Radek_Tychy
Mój kompostownik oczywiście nie ma metr na metr

tylko sporo więcej.
Jest to po prostu wielka sterta liści ułożona na ziemi nieco udeptana i przykryta plandeką.
Plandeka jest na brzegach obciążona kamieniami aby wiatr jej nie zwiał.
Możesz zamiast plandeki obsypać trochę z wierzchu ziemią dla obciążenia.
U mnie raczej nie da rady bo musiałbym chyba wywrotkę ziemi nasypać.
Ułożenie plandeki nie może być szczelne i musi zapewniać dostęp powietrza, bo zamiast kompostu będzie zgnilizna. Możesz też w czasie kompostowania co miesiąc dwa przemieszać liście widłami i jak za bardzo wyschnie podlać wodą.

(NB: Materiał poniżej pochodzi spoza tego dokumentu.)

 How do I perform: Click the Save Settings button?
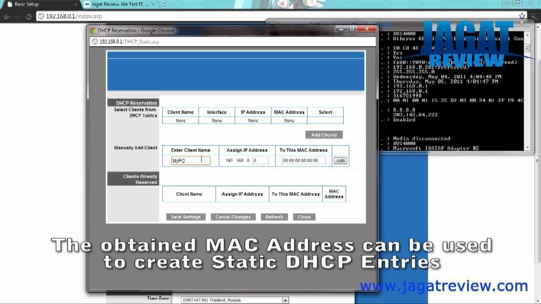pyautogui.click(x=186, y=217)
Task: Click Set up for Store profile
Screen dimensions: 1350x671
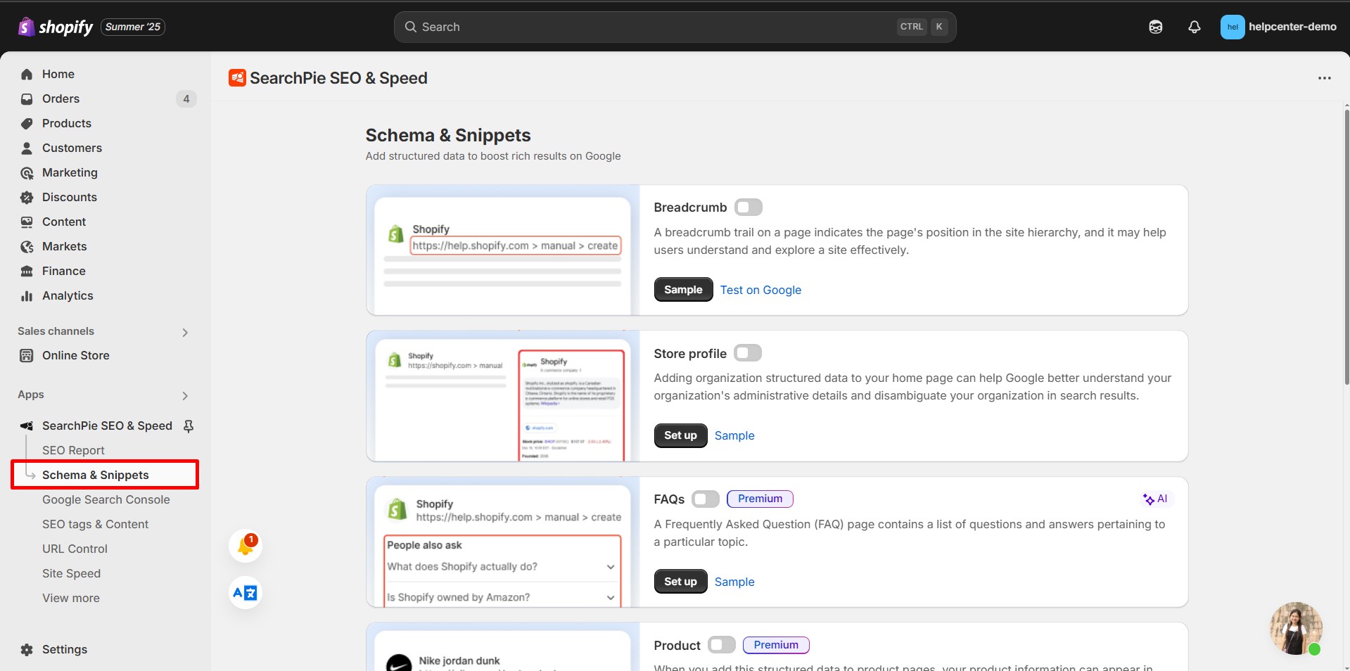Action: pyautogui.click(x=680, y=435)
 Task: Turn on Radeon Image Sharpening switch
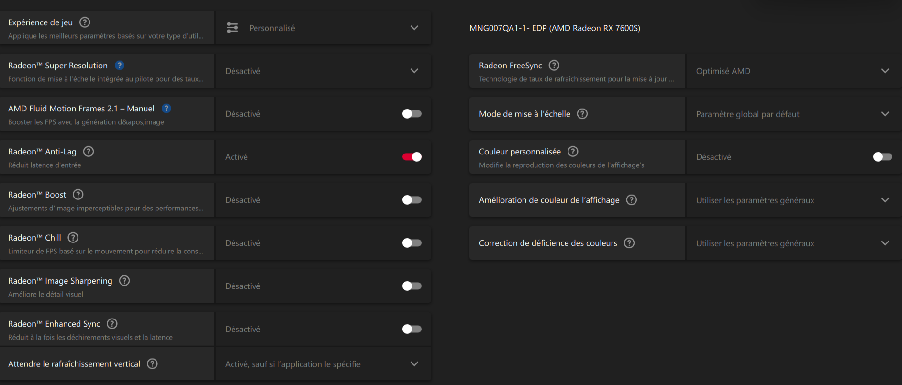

W czasie grabienia liści i formowania sterty kompostowej co jakiś czas polewam wodą dosypuję bakterii kompostowych i nieco wapna.
W zależności od przeznaczenia kompostu możesz od razu sypać na stertę nieco nawozu np saletry amonowej. Nawozy w bardzo małej ilości bo sterta po kompostowaniu będzie miała może 10-15% obecnej objętości i jakbyś nasypał za dużo to będziesz mieć koncentrat nawozowy w kompoście.
Zamiast bakterii możesz użyć kompostu z zeszłego roku, albo w ogóle bez bakterii też się rozłoży.
Wapno sypię bo mam mocno kwaśną glebę na działce.
Kompostowanie na ziemi jest o tyle dobre bo do liści mają dostęp dżdżownice i one przerabiają na drobno materiał organiczny. Otrzymujesz z tego próchnicę.
Mój "kompostownik" po udeptaniu ma ok 1,5m wysokości za rok będzie z tego kupka może jakieś 20 cm wysokości.